TASK PROMPT:
Would you copy the entries that follow exactly, leaving out every picture?

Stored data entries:
================
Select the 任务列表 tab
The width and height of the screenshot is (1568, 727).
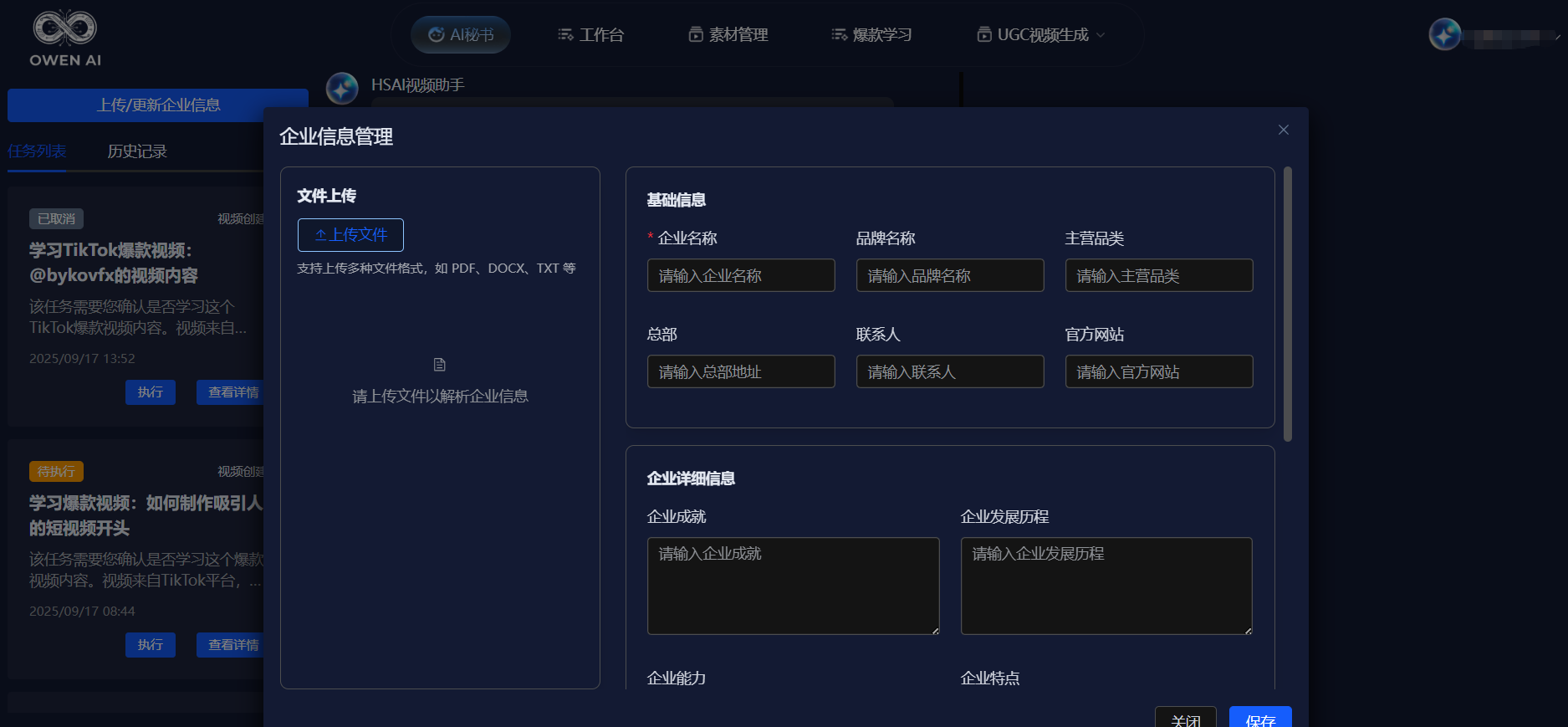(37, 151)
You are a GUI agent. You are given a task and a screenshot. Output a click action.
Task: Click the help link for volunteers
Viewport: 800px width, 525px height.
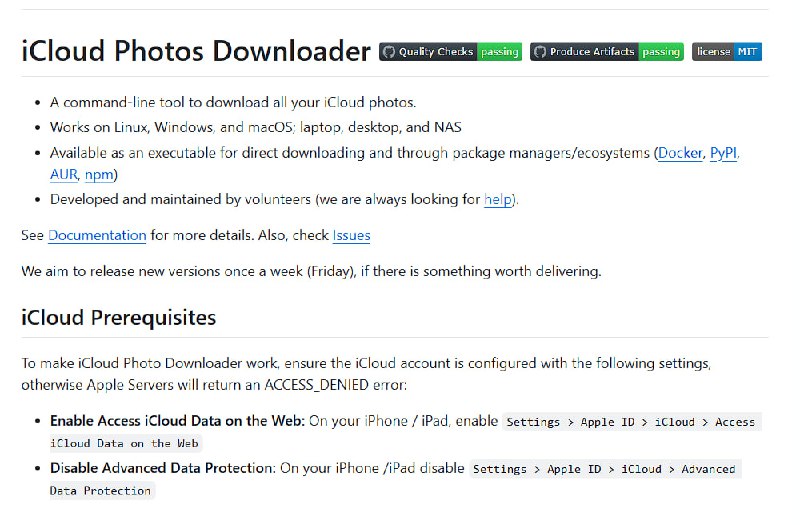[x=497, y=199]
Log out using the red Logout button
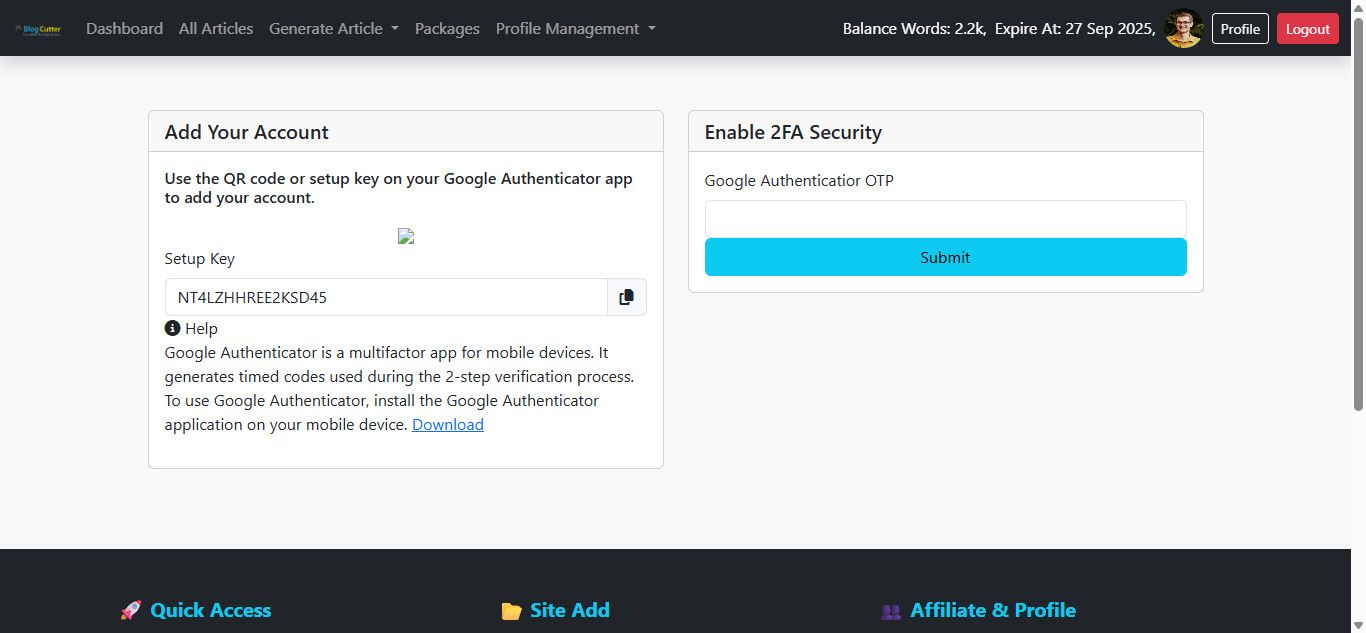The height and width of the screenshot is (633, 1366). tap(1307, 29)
================
WRITTEN ANSWER:
Select the 任务列表 tab
The width and height of the screenshot is (1568, 727).
(37, 151)
You are a GUI agent. You are given a task and a screenshot. Output a click action.
Task: Click the help link for volunteers
Viewport: 800px width, 525px height.
[x=497, y=199]
Log out using the red Logout button
The height and width of the screenshot is (633, 1366). tap(1307, 29)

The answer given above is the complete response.